TO DO: Set down exactly the lines below between the line holding "Sri Saradadevi Suprabhatam (487, 483)" and the line holding "ブランド名一覧 (29, 2326)", inclusive; no other line belongs in the answer.

MATERIAL SUPPLIED:
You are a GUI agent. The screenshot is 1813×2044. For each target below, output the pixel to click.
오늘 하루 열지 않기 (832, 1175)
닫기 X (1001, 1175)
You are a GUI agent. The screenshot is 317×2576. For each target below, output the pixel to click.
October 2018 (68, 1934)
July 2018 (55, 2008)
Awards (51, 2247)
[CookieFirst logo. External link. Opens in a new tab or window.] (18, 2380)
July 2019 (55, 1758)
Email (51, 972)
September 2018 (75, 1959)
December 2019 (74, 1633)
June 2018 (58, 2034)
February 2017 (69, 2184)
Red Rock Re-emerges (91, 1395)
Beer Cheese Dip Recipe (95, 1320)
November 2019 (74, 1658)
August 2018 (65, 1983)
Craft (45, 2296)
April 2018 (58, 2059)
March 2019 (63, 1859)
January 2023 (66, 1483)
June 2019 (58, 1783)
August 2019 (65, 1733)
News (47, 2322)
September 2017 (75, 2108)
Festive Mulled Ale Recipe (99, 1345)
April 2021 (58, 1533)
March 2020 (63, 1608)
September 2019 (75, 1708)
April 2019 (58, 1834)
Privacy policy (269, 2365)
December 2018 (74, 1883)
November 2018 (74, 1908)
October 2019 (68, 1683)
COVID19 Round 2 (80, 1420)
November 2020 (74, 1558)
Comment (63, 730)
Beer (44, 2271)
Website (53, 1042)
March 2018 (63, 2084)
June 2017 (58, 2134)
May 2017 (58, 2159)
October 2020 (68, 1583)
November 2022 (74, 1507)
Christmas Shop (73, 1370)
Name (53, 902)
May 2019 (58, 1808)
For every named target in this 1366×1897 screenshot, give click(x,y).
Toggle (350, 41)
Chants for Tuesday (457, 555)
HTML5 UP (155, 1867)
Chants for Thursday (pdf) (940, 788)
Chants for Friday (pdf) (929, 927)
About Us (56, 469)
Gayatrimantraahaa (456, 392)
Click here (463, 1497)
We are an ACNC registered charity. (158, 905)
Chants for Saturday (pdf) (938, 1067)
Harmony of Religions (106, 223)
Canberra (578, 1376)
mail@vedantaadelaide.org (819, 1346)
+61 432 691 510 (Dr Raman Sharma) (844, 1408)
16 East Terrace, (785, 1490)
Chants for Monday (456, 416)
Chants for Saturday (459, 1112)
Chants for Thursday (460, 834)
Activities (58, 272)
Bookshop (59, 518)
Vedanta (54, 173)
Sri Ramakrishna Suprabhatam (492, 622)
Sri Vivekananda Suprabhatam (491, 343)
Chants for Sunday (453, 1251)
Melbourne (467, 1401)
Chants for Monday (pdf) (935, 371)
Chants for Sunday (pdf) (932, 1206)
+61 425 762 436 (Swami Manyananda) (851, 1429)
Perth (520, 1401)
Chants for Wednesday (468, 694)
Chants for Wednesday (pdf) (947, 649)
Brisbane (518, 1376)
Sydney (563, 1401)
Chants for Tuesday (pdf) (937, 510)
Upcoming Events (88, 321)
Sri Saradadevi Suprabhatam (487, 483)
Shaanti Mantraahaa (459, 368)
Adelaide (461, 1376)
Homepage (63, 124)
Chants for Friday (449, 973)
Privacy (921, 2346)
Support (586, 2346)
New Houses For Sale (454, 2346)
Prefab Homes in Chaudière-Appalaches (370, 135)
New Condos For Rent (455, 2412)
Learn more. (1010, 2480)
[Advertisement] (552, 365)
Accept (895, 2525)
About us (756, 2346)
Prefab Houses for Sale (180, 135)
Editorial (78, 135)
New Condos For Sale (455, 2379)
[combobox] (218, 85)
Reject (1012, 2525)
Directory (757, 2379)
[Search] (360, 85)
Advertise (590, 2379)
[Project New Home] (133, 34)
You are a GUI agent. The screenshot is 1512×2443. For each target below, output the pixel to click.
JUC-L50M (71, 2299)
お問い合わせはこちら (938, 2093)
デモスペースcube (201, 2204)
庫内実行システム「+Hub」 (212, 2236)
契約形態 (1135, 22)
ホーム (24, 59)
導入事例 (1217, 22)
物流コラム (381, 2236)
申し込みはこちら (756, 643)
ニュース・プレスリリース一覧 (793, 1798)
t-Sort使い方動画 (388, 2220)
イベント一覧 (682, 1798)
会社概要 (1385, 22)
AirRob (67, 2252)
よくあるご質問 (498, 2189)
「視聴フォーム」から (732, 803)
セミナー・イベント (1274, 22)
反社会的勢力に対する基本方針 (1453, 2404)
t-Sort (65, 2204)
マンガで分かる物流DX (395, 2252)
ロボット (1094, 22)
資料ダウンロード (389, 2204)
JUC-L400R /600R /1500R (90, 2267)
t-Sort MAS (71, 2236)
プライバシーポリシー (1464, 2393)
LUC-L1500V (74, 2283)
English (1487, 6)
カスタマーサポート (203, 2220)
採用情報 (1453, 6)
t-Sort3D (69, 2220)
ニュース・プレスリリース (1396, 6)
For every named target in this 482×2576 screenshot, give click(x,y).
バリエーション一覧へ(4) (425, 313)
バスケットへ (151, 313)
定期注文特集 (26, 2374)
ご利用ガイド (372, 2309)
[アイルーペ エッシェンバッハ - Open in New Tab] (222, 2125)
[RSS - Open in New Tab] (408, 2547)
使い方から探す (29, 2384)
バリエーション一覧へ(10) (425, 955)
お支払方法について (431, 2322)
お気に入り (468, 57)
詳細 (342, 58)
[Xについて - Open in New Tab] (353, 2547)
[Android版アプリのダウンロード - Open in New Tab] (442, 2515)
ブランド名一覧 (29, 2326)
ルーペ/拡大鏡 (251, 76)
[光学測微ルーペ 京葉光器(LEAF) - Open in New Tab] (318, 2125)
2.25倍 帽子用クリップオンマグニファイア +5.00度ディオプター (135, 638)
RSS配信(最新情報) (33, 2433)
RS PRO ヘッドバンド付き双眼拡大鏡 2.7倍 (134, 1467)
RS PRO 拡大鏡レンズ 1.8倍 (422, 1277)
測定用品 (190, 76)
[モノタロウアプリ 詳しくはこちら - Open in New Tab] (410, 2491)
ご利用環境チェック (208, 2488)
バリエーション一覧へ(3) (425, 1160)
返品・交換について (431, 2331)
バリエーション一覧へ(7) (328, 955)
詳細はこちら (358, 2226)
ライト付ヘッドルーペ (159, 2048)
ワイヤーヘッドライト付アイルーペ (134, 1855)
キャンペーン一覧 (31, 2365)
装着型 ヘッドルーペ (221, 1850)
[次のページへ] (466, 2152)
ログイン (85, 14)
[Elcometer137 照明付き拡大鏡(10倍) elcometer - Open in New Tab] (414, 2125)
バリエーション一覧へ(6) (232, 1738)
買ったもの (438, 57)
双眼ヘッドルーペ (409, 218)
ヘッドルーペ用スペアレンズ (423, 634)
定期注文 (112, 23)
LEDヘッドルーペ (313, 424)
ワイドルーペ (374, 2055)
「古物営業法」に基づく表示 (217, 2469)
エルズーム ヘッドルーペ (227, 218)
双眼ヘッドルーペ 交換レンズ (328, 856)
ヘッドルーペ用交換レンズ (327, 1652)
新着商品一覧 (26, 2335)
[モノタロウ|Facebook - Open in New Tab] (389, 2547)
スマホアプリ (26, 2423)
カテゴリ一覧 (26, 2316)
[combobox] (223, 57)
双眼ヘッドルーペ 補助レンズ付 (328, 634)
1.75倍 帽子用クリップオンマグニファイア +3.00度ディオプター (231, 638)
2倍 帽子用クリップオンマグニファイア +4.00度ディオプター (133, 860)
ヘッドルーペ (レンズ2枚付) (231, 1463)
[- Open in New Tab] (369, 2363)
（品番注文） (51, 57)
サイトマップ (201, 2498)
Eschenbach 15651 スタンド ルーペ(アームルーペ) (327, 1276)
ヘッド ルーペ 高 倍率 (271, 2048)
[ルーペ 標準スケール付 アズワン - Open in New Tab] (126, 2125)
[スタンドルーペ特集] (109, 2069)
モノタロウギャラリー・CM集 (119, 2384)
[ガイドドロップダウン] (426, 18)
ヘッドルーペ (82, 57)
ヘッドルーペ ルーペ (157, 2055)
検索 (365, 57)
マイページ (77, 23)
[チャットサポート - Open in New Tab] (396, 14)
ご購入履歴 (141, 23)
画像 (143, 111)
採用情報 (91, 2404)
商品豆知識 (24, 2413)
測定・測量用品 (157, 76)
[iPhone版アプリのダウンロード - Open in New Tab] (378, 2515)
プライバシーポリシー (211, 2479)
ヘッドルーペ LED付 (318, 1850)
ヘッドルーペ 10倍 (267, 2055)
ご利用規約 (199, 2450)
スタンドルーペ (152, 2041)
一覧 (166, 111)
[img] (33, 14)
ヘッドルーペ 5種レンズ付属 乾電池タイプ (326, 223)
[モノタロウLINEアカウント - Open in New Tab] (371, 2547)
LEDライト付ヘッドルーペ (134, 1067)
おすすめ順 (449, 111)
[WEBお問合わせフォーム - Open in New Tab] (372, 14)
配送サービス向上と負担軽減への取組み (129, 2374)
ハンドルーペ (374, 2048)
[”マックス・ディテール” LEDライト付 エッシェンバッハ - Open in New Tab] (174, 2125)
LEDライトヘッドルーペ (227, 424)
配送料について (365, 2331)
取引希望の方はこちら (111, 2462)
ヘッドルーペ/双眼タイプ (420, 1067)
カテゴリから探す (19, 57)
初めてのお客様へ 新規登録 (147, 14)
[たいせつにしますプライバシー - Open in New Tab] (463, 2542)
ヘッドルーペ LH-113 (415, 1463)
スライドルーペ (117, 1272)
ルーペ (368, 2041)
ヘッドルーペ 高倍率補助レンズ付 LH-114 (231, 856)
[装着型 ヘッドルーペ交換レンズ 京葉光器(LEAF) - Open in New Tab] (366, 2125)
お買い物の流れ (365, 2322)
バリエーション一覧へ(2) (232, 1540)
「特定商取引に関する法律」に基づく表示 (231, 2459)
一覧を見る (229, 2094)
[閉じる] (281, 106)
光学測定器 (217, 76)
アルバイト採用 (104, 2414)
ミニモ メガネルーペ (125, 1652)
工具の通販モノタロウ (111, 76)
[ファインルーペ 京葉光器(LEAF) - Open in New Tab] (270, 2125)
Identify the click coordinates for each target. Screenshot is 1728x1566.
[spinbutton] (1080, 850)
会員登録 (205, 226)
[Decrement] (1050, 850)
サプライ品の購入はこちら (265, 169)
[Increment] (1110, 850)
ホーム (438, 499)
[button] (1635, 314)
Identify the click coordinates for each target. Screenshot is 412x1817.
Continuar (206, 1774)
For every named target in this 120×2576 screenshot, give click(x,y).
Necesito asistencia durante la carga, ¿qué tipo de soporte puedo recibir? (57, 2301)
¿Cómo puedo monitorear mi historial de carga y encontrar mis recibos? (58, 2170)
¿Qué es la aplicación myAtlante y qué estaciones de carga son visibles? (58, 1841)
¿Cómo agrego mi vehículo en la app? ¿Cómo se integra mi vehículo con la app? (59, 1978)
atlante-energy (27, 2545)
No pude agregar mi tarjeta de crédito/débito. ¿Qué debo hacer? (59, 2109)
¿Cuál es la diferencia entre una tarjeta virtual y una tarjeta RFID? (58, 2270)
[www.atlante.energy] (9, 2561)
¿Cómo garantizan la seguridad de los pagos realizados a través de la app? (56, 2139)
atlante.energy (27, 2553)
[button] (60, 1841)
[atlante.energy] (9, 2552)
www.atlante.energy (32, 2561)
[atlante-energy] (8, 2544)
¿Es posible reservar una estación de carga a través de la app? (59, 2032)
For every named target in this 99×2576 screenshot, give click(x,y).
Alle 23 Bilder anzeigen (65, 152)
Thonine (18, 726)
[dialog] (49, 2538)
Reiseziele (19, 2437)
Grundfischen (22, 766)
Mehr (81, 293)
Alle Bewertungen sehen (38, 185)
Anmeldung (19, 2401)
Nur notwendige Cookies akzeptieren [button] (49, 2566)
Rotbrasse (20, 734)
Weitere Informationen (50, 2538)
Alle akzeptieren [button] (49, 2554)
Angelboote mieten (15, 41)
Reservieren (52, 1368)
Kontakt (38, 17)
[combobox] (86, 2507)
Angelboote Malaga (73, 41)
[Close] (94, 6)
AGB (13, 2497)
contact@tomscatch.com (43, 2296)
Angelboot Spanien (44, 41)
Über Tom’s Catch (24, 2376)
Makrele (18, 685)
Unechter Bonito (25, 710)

RESPONSE TO THE TASK:
Sri Saradadevi Suprabhatam (487, 483)
Shaanti Mantraahaa (459, 368)
Adelaide (461, 1376)
Homepage (63, 124)
Chants for Friday (449, 973)
Privacy (921, 2346)
Support (586, 2346)
New Houses For Sale (454, 2346)
Prefab Homes in Chaudière-Appalaches (370, 135)
New Condos For Rent (455, 2412)
Learn more. (1010, 2480)
[Advertisement] (552, 365)
Accept (895, 2525)
About us (756, 2346)
Prefab Houses for Sale (180, 135)
Editorial (78, 135)
New Condos For Sale (455, 2379)
[combobox] (218, 85)
Reject (1012, 2525)
Directory (757, 2379)
[Search] (360, 85)
Advertise (590, 2379)
[Project New Home] (133, 34)
You are a GUI agent. The screenshot is 1512×2443. For each target below, output the pixel to click.
JUC-L50M (71, 2299)
お問い合わせはこちら (938, 2093)
デモスペースcube (201, 2204)
庫内実行システム「+Hub」 (212, 2236)
契約形態 (1135, 22)
ホーム (24, 59)
導入事例 (1217, 22)
物流コラム (381, 2236)
申し込みはこちら (756, 643)
ニュース・プレスリリース一覧 (793, 1798)
t-Sort使い方動画 (388, 2220)
イベント一覧 (682, 1798)
会社概要 (1385, 22)
AirRob (67, 2252)
よくあるご質問 (498, 2189)
「視聴フォーム」から (732, 803)
セミナー・イベント (1274, 22)
反社会的勢力に対する基本方針 (1453, 2404)
t-Sort (65, 2204)
マンガで分かる物流DX (395, 2252)
ロボット (1094, 22)
資料ダウンロード (389, 2204)
JUC-L400R /600R /1500R (90, 2267)
t-Sort MAS (71, 2236)
プライバシーポリシー (1464, 2393)
LUC-L1500V (74, 2283)
English (1487, 6)
カスタマーサポート (203, 2220)
採用情報 (1453, 6)
t-Sort3D (69, 2220)
ニュース・プレスリリース (1396, 6)
For every named target in this 482×2576 screenshot, give click(x,y).
バリエーション一覧へ(4) (425, 313)
バスケットへ (151, 313)
定期注文特集 (26, 2374)
ご利用ガイド (372, 2309)
[アイルーペ エッシェンバッハ - Open in New Tab] (222, 2125)
[RSS - Open in New Tab] (408, 2547)
使い方から探す (29, 2384)
バリエーション一覧へ(10) (425, 955)
お支払方法について (431, 2322)
お気に入り (468, 57)
詳細 (342, 58)
[Xについて - Open in New Tab] (353, 2547)
[Android版アプリのダウンロード - Open in New Tab] (442, 2515)
ブランド名一覧 (29, 2326)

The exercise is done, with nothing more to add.